A verbatim restatement of the data, free of pictures, is what you should output.

─── SUPPLIED MATERIAL

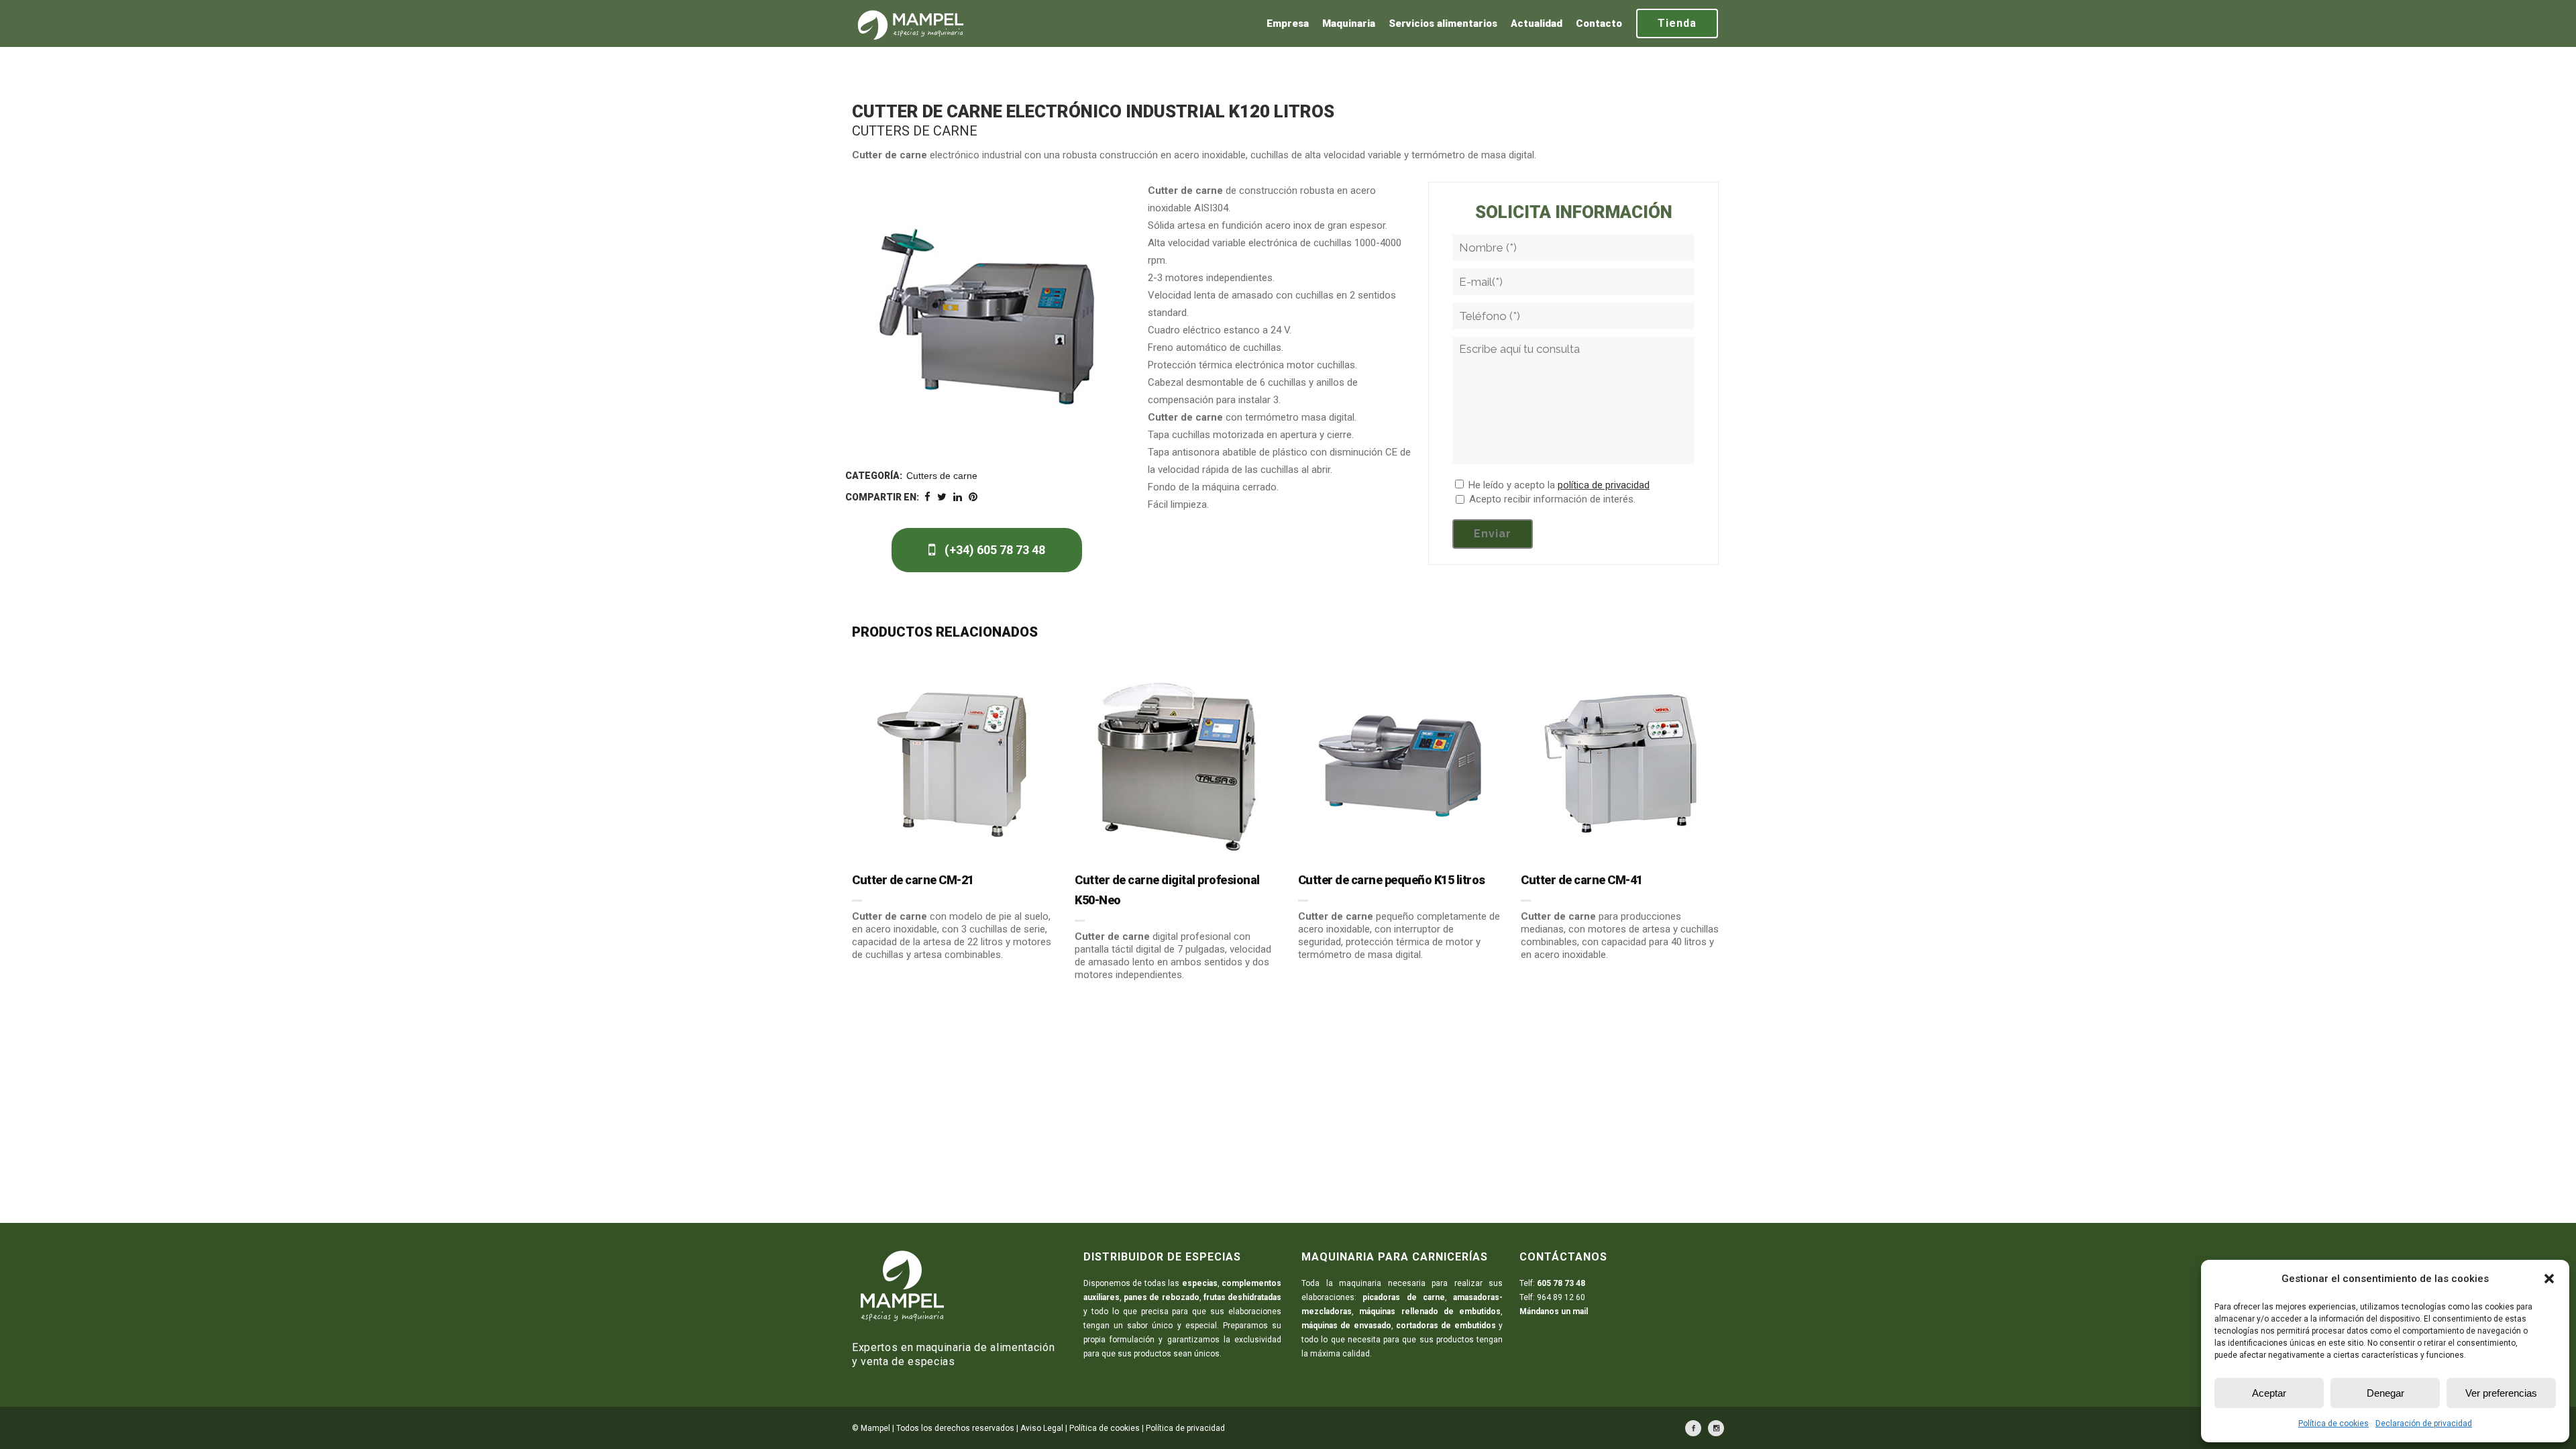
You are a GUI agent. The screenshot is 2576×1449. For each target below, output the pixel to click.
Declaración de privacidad (2423, 1423)
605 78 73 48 (1561, 1283)
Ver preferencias (2501, 1393)
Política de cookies (2333, 1423)
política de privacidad (1604, 485)
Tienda (1677, 23)
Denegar (2385, 1393)
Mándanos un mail (1553, 1311)
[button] (2549, 1278)
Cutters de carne (941, 475)
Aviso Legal (1041, 1428)
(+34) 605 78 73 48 (993, 550)
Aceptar (2269, 1393)
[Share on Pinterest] (973, 497)
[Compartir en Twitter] (942, 497)
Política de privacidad (1185, 1428)
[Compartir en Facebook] (927, 497)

──────

# [SOLUTION]
You are a GUI agent. The screenshot is 2576×1449. For each target below, output the pixel to click.
Declaración de privacidad (2423, 1423)
605 78 73 48 (1561, 1283)
Ver preferencias (2501, 1393)
Política de cookies (2333, 1423)
política de privacidad (1604, 485)
Tienda (1677, 23)
Denegar (2385, 1393)
Mándanos un mail (1553, 1311)
[button] (2549, 1278)
Cutters de carne (941, 475)
Aviso Legal (1041, 1428)
(+34) 605 78 73 48 (993, 550)
Aceptar (2269, 1393)
[Share on Pinterest] (973, 497)
[Compartir en Twitter] (942, 497)
Política de privacidad (1185, 1428)
[Compartir en Facebook] (927, 497)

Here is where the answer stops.